**Bacaan yang Disediakan**
──────

“Mereka tidak akan memerangi kamu dalam keadaan bersatu-padu, kecuali dalam kampung-kampung yang berbenteng atau di balik tembok.” [Al-Hasyr 59:10]
Begitu cepat bumi Palestina berubah menjadi kehidupan yang lebih buruk di bawah penjajahan Zionis-Israel bila dibandingkan dengan politik Apartheid yang terjadi di Afrika Selatan.
Sejak Imperialis Israel bercokol menjajah bumi Palestina pada Juni 1967, rezim Israel memberlakukan politik apartheid (pemisahan etnis), menempatkan rakyat Palestina dalam sebuah isolasi besar yang kemudian dipisah dalam isolasi-isolasi kecil bersamaan dengan berjalannya waktu dan masuk dalam rencana jangka panjang Zionis-Israel.
Setelah melakukan pendudukan, misalnya, rezim Imperialis Israel melarang warga kamp-kamp pengungsi Palestina keluar dari kamp-kamp kecuali dengan surat keterangan resmi, mengancam siapapun dari luar kamp pengungsi masuk kedalamnya kecuali setelah memegang surat izin resmi. Pada saat itu, pelaksanaan keputusan tersebut tidak hanya sekadar hitam di atas putih, tetapi para penjajah imigran baru pada waktu itu sangat getol merealisasikan keputusan tersebut lewat baleho besar di gerbang masuk setiap kamp.

──────

**Data Tersimpan**
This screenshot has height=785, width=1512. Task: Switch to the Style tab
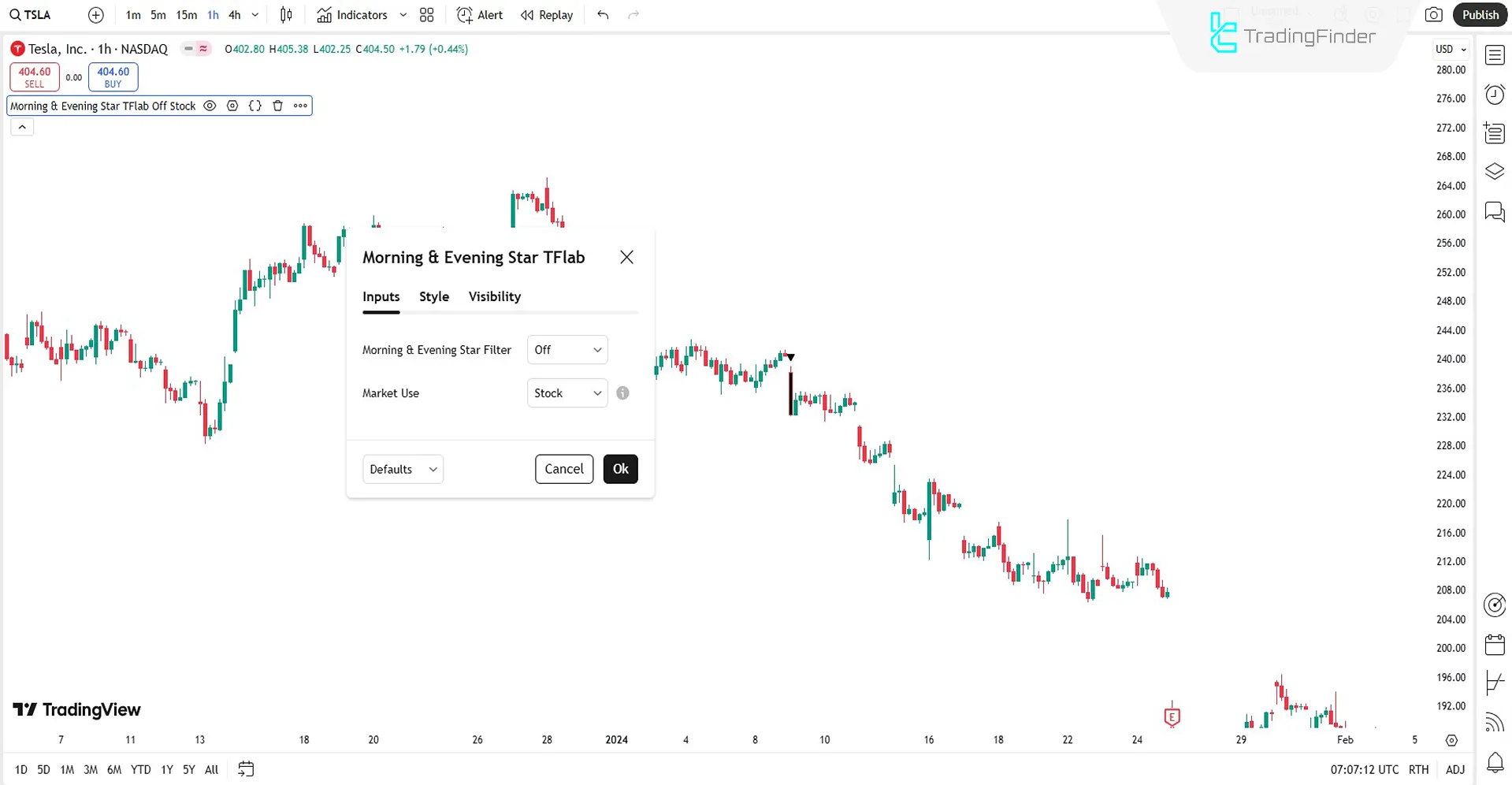click(433, 296)
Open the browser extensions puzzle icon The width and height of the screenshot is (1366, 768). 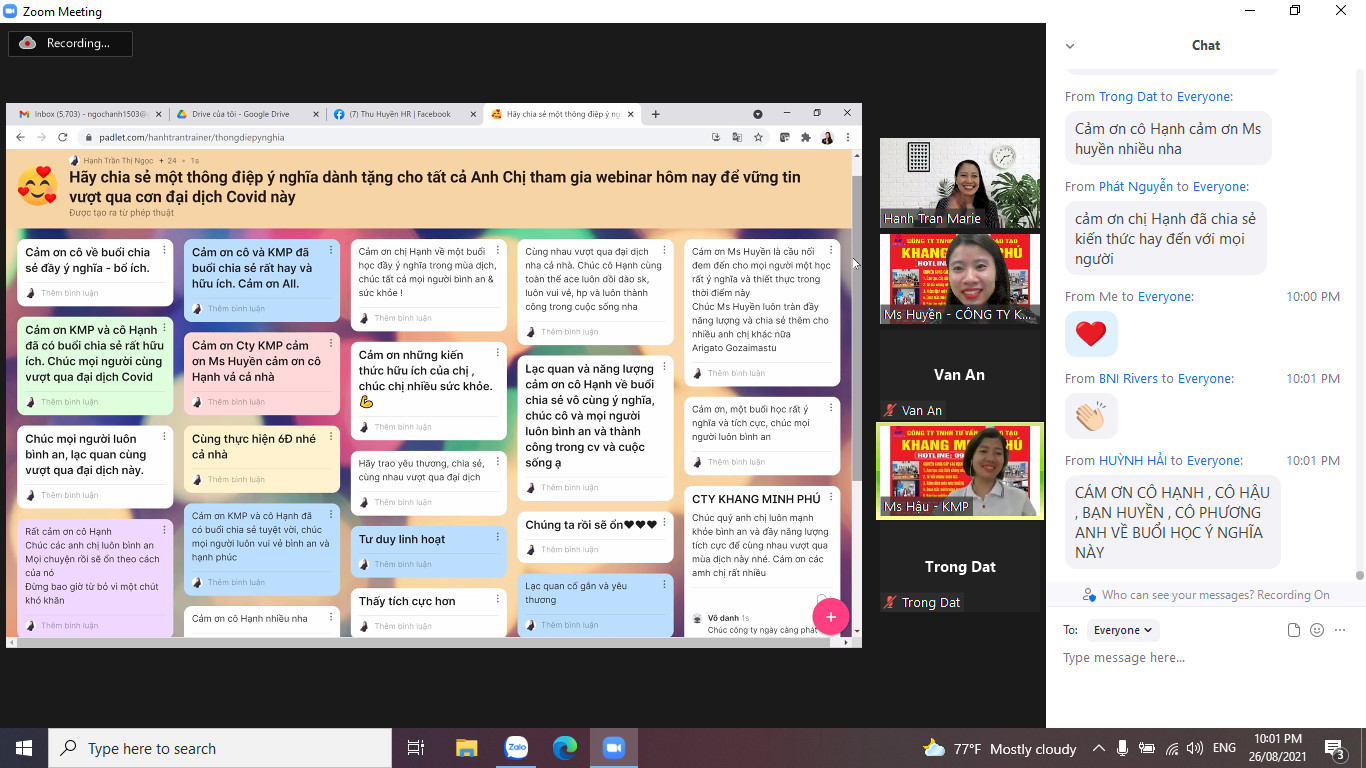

──────

**Petunjuk Latihan**
Tukar "baleho besar" dengan "spanduk besar" saat menuliskan kembali bagian teks tentang Palestina yang dimulai dengan "Setelah melakukan pendudukan, misalnya, rezim" dan berlanjut hingga "masuk setiap kamp.".

**Penyelesaian Lengkap**
Setelah melakukan pendudukan, misalnya, rezim Imperialis Israel melarang warga kamp-kamp pengungsi Palestina keluar dari kamp-kamp kecuali dengan surat keterangan resmi, mengancam siapapun dari luar kamp pengungsi masuk kedalamnya kecuali setelah memegang surat izin resmi. Pada saat itu, pelaksanaan keputusan tersebut tidak hanya sekadar hitam di atas putih, tetapi para penjajah imigran baru pada waktu itu sangat getol merealisasikan keputusan tersebut lewat spanduk besar di gerbang masuk setiap kamp.